Spondyloenchondrodysplasia Due to Mutation in ACP5 Gene Presenting with Nephrotic Syndrome: A Case Report

Abstract

AbstractSpondyloenchondrodysplasia (SPENCD) with immune dysregulation (SPENCDI) is a rare autosomal recessive inherited immuno-osseous dysplasia characterized by spondylo-metaphyseal enchondromas, along with immune dysregulation ranging from immunodeficiency to autoimmune disorder. Here, we present two cousins with ACP5 gene mutation who had severe short stature with mild hypogammaglobulinemia, nephrotic syndrome, autoimmune thyroiditis and cerebral calcification (Case 1); and in the other (Case 2), there was no clinical findings other than severe short stature, CD4+−T cell lymphopenia and non-autoimmune compensated hypothyroidism.
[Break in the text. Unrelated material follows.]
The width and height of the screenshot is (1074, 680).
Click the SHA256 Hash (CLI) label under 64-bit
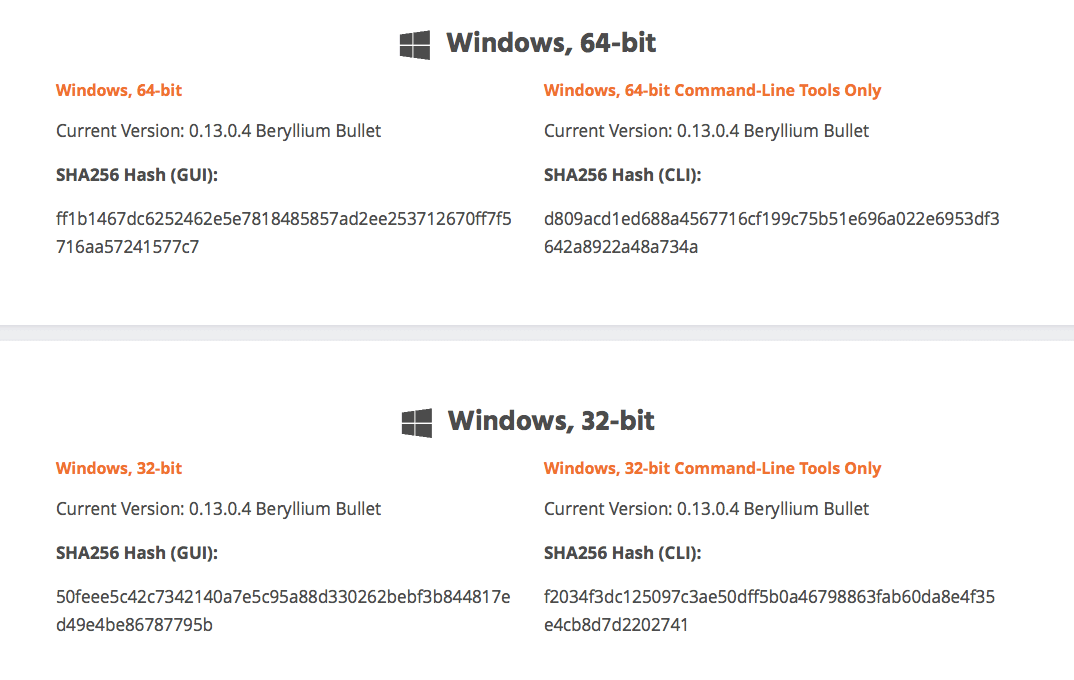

We wanted to emphasize that monogenic causes should be considered in the etiology of early-onset nephrotic syndrome due to the detection of a mutation in the ACP5 gene (her actual diagnosis was changed to SPENCDI.) 5 years after the diagnosis of nephrotic syndrome in the first case, and that the renal involvement may occur without SLE in patients with ACP5 mutation. Severe short stature was a common finding in both cases. We underlined that the clinic can be different even in the same mutation, due to the absence of cerebral calcification and renal involvement in the second case, which is a cousin with Case 1. As a result, endocrinologists, immunologists, rheumatologists, nephrologists and orthopedists should be aware of this syndrome, because SPENCDI causes a pleiotropic (due to more than one phenotypic effect of a gene) clinical picture. Severe short stature may be the only presenting sign of patients with SPENCDI. In addition, in the presence of early-onset nephrotic syndrome and autoimmune thyroiditis, the patient should be evaluated for this type of monogenic disorders as well.